- [Task description] Copy each line below in which the word "Choose" occurs.

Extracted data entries
------------------------------------
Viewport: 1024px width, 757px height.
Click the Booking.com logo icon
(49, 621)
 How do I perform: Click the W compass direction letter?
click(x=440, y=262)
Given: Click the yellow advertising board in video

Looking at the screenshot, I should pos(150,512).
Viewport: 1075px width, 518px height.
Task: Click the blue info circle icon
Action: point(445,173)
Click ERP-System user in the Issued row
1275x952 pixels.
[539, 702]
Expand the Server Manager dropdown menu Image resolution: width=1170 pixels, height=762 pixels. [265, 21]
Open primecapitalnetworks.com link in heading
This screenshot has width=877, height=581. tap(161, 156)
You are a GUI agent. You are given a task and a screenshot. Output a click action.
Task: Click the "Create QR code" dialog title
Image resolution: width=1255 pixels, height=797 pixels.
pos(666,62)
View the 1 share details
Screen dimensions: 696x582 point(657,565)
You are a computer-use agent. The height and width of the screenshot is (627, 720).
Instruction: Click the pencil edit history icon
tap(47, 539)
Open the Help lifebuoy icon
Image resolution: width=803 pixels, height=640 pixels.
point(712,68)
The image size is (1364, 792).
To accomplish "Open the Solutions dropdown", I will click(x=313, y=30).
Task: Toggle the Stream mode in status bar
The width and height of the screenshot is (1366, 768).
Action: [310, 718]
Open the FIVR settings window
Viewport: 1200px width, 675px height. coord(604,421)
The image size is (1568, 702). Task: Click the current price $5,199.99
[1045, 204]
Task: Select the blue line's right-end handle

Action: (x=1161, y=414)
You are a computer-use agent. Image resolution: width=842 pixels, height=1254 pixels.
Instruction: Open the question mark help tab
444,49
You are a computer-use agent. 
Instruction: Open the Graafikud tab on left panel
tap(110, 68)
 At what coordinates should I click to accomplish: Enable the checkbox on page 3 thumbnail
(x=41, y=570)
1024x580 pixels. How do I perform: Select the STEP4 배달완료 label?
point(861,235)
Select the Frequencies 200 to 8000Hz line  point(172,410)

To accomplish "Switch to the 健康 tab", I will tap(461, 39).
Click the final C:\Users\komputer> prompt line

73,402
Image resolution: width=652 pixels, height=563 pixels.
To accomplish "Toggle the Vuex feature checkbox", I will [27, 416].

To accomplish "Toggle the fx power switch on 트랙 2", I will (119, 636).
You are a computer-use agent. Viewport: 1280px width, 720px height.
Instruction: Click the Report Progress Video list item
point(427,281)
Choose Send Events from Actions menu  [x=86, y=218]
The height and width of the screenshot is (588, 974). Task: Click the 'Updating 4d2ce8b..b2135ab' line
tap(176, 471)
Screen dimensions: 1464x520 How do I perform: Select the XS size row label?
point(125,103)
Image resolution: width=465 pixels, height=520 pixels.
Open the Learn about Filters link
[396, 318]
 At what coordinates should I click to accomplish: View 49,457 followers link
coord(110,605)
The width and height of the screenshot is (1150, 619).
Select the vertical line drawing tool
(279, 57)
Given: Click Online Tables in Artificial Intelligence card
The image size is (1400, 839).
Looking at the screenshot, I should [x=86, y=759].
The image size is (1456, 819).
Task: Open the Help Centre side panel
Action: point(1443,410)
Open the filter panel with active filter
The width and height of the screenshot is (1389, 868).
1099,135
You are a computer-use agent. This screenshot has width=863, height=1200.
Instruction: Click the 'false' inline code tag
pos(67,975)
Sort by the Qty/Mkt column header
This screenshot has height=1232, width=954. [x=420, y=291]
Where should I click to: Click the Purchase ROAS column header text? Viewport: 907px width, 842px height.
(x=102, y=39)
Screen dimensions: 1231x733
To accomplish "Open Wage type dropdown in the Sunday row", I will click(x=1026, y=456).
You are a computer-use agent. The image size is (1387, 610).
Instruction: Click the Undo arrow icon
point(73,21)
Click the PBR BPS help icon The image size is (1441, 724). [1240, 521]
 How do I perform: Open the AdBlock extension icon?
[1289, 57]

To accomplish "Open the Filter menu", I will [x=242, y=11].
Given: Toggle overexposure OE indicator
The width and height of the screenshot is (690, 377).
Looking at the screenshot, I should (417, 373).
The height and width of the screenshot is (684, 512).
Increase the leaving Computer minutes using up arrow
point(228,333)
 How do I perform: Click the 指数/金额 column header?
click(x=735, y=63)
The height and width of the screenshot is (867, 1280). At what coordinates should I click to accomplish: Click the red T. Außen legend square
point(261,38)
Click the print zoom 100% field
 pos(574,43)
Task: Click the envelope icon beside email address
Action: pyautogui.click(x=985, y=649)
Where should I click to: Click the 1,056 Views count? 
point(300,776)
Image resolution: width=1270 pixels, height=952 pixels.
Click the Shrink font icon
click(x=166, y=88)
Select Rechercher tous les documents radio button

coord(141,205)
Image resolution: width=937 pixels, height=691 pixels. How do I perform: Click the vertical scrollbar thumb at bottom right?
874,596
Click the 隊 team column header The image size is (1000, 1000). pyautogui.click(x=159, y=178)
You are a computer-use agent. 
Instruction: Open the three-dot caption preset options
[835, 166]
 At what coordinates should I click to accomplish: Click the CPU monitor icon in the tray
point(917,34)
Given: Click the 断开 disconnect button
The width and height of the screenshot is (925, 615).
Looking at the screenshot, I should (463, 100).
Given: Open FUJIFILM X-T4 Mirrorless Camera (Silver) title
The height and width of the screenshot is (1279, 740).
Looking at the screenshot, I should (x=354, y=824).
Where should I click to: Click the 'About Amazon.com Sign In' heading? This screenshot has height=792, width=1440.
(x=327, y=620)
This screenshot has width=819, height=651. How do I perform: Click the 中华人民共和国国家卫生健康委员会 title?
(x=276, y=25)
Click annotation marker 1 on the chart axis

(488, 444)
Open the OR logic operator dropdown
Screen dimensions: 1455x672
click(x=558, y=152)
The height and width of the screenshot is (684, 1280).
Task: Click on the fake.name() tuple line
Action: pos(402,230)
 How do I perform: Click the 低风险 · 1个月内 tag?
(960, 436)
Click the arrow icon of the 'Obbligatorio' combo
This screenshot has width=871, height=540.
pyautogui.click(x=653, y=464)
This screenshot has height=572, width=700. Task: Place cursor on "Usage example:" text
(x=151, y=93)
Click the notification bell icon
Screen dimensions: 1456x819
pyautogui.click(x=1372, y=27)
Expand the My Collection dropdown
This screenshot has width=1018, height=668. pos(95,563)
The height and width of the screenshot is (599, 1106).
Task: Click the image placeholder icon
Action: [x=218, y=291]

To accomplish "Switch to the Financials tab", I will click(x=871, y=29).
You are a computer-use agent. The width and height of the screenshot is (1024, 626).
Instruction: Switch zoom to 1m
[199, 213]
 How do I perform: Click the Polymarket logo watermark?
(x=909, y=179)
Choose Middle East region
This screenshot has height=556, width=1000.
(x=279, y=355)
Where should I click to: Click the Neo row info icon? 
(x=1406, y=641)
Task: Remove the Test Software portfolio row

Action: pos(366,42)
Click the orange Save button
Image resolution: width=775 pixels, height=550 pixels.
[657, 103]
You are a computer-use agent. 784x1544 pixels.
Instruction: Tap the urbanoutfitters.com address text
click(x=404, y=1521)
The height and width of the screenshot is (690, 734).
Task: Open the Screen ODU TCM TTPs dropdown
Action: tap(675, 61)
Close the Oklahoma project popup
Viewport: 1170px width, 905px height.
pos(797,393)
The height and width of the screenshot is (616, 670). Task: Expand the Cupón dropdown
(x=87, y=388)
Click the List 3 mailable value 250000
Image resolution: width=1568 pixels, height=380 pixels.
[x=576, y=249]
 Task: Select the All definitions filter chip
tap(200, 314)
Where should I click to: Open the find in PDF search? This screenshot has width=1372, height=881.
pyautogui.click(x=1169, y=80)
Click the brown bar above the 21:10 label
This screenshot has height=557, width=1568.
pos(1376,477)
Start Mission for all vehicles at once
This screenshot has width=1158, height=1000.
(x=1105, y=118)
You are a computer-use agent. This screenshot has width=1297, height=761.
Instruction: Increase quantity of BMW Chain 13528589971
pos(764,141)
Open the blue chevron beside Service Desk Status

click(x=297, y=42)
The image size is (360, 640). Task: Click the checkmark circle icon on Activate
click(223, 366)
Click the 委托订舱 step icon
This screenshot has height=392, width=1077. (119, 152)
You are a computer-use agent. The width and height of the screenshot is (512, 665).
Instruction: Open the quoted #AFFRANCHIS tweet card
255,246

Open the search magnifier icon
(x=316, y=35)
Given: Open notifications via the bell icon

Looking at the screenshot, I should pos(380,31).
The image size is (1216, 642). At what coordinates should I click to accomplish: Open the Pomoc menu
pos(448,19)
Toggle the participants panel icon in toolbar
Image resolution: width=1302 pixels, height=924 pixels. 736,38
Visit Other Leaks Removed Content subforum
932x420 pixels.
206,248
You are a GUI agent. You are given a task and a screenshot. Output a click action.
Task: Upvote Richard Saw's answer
------------------------------------
- [Response area]
Choose Send Events from Actions menu  [x=86, y=218]
Choose Middle East region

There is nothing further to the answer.